(Beginning of Passage shown)

Effects of the K+ channel blocker tedisamil on 86Rb efflux induced by cromakalim, high potassium and noradrenaline, and on mechanical tension in rabbit isolated vascular smooth muscle.

Abstract

Tedisamil, a new bradycardic agent with an inhibitory action on K+ channels in cardiac muscle, was found to inhibit in a non-competitive manner the relaxation induced by the K+ channel opener cromakalim in noradrenaline-stimulated helical strips from rabbit aortae. Tedisamil tended to be more potent in this respect than glibenclamide; the latter however competitively antagonized the cromakalim-induced relaxation. In rabbit aorta preloaded with 86Rb as a marker of K+, 10 mumol/l tedisamil inhibited the 86Rb efflux induced by 10 mumol/l cromakalim. - While the 86Rb efflux evoked by depolarization with 100 mmol/l K+ aspartate was inhibited by tedisamil, too, the rise of 86Rb efflux induced by noradrenaline was unaffected by the drug. In non-stimulated rabbit aorta, tedisamil increased mechanical tension in a concentration-dependent manner (EC50 for peak contractions: 32 mumol/l; for maintained tension: 24 mumol/l), and enhanced 86Rb efflux. Both stimulant actions were antagonized by the calcium antagonist diltiazem. In conclusion, tedisamil affects different K+ channels in vascular smooth muscle. Its stimulant effects are assumed to be secondary to membrane depolarization and subsequent activation of voltage-dependent Ca2+ channels.

(End of Passage shown)

Return the passage of the tedisamil abstract from "Effects of the" to "isolated vascular smooth muscle.", copied word for word. The lines that come next play no part in this exercise.

(Beginning of Data excerpts)

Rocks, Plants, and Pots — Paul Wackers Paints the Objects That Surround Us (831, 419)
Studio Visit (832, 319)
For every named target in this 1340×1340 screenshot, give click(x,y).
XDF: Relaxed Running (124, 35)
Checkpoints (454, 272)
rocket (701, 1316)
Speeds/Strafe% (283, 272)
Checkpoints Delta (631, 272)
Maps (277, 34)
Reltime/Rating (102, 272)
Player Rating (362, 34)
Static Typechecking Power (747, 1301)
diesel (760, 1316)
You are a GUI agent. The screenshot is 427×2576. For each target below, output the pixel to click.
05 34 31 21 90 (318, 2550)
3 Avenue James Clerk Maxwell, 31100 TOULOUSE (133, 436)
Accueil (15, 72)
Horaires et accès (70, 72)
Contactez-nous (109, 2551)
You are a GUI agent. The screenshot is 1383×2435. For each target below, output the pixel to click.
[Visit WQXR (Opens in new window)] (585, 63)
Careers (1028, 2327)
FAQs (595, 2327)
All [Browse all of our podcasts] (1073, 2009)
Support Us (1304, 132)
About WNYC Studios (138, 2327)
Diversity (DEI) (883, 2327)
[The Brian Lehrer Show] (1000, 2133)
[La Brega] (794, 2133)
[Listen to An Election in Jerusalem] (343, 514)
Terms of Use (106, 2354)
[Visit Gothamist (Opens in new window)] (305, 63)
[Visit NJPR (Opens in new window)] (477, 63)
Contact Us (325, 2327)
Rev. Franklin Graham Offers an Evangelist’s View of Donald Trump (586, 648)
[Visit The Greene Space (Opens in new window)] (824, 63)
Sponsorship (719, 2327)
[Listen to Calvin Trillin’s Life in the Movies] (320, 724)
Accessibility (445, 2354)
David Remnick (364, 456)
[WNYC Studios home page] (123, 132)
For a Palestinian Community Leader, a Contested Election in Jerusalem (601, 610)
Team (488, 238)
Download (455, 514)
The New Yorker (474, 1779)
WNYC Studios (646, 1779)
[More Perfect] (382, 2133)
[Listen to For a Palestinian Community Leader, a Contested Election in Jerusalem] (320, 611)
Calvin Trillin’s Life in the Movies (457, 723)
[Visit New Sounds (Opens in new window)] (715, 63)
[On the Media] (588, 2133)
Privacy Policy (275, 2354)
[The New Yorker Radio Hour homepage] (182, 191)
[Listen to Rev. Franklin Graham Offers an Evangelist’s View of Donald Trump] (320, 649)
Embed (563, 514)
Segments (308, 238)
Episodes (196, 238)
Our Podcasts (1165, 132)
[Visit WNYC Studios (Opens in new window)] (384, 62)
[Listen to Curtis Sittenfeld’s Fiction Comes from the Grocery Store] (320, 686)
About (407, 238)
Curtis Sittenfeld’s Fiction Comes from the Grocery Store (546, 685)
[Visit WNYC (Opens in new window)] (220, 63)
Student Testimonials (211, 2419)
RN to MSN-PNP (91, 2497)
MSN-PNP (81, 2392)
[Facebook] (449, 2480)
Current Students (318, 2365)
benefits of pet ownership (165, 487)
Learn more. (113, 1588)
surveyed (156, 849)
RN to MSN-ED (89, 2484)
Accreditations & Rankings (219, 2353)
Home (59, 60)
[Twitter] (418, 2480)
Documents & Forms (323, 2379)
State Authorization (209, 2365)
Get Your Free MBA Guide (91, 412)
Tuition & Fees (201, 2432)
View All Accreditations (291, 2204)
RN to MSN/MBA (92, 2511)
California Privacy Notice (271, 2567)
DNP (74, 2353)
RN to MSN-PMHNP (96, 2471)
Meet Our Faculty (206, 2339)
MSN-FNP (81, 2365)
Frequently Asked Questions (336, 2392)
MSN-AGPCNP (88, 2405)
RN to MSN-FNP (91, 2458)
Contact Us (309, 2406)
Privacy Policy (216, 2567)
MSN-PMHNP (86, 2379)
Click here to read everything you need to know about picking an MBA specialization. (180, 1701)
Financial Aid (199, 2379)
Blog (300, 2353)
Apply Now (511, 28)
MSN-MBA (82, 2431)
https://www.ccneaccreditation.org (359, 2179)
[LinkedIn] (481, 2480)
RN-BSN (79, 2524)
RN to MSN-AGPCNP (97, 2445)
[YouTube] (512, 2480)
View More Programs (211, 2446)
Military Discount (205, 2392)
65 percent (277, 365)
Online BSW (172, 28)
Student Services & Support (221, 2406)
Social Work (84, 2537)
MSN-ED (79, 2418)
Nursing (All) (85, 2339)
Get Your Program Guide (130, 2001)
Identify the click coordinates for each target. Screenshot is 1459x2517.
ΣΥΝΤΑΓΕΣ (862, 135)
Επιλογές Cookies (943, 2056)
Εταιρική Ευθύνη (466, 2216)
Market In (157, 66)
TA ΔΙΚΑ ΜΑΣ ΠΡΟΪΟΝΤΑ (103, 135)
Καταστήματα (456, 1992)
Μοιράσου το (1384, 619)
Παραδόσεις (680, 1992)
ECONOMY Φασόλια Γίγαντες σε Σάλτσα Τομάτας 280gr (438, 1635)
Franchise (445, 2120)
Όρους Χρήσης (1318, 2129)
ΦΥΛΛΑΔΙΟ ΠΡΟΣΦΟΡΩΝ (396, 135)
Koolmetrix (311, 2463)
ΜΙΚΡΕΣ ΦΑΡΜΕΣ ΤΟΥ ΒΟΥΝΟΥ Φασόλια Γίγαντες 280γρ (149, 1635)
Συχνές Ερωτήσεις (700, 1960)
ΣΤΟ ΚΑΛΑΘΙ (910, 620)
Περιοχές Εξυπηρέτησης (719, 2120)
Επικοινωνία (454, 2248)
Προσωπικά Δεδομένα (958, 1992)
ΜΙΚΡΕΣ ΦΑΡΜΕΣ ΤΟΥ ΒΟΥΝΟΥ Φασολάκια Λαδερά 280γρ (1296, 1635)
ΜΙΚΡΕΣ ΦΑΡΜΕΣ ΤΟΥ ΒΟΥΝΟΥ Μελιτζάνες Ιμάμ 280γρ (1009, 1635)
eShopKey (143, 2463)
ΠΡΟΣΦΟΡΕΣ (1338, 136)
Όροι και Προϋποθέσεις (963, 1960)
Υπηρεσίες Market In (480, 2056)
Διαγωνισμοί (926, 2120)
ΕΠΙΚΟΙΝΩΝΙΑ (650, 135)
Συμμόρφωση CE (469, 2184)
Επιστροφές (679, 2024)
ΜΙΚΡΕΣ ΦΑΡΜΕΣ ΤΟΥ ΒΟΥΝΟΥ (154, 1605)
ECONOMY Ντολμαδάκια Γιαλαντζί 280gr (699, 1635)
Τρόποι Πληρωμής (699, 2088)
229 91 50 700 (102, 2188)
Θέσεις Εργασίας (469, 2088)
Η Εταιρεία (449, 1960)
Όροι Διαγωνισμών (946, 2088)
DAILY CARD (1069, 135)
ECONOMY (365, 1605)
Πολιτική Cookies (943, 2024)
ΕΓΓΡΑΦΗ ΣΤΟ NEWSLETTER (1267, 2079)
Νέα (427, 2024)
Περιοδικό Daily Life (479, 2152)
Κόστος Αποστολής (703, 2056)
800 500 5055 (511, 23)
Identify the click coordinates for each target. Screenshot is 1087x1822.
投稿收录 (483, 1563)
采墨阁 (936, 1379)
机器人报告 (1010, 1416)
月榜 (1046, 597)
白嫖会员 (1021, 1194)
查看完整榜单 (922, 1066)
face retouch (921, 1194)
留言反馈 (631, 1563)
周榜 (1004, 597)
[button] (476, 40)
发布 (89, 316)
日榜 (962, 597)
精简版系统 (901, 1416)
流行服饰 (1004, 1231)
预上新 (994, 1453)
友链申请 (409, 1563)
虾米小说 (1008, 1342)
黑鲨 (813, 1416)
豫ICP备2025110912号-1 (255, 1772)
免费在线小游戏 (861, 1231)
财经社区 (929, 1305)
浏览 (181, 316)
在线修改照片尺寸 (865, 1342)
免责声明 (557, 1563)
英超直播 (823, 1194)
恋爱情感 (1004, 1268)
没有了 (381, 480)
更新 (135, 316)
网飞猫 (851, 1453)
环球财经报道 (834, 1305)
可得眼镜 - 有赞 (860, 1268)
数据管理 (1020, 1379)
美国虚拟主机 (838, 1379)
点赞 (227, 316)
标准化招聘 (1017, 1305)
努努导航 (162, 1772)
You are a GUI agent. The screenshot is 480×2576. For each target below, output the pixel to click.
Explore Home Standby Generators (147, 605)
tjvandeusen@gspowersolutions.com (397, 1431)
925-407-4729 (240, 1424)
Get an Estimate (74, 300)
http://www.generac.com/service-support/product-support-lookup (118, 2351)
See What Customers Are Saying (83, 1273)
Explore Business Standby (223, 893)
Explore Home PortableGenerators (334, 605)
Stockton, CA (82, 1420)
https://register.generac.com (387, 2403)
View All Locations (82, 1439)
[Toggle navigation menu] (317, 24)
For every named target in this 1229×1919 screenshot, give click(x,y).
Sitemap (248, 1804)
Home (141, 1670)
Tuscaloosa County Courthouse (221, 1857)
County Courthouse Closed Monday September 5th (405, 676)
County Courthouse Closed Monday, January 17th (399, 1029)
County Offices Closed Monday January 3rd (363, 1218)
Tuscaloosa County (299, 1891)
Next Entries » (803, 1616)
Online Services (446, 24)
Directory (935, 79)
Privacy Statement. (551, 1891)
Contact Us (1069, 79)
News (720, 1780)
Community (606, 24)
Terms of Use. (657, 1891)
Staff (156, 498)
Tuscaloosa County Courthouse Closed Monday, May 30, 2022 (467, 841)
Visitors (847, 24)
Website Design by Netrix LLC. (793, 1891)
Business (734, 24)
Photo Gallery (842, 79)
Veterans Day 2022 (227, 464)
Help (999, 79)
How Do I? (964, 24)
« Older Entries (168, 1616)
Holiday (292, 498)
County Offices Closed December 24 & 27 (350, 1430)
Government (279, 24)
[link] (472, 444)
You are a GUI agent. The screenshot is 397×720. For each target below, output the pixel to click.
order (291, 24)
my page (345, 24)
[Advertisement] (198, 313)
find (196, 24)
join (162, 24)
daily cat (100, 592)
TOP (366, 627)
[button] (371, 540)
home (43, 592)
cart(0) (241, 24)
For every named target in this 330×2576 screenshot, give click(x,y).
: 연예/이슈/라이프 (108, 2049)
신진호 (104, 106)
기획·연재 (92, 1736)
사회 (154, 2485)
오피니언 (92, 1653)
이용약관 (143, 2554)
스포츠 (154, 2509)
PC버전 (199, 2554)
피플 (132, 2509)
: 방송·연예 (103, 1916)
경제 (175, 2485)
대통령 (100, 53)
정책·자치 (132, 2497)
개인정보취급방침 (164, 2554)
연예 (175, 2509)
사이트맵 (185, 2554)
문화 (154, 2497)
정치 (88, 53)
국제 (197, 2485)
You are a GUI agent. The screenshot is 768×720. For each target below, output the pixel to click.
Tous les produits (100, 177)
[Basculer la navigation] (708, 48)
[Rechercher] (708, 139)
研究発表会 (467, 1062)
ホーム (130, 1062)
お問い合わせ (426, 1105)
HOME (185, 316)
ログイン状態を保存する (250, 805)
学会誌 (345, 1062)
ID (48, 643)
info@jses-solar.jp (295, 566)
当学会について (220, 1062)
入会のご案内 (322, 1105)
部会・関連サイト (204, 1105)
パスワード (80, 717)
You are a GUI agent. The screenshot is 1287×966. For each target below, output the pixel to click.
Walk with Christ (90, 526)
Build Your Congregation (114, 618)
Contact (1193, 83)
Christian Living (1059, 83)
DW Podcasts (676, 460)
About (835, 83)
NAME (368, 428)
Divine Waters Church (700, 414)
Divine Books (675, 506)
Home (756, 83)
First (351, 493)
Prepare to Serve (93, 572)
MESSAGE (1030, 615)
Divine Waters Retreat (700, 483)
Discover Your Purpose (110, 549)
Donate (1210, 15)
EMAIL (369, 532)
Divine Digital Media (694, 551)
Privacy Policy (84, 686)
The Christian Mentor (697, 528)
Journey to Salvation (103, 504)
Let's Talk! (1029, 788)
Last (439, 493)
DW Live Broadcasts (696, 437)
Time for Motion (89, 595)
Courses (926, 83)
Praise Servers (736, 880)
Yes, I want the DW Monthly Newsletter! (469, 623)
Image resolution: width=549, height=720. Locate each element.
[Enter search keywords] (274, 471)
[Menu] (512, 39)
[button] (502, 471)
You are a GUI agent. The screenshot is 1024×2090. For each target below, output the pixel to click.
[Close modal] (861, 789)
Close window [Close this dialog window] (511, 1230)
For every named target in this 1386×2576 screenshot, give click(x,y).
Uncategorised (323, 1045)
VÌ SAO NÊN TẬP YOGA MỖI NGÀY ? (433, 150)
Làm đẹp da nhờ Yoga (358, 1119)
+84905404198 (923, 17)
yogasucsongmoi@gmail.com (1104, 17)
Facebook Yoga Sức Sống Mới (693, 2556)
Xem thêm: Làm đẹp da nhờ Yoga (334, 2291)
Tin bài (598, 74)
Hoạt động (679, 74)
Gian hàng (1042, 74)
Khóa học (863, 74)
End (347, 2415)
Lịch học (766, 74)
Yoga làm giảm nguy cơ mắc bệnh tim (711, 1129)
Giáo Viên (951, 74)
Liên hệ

(End of Data excerpts)

### Answer space
Effects of the K+ channel blocker tedisamil on 86Rb efflux induced by cromakalim, high potassium and noradrenaline, and on mechanical tension in rabbit isolated vascular smooth muscle.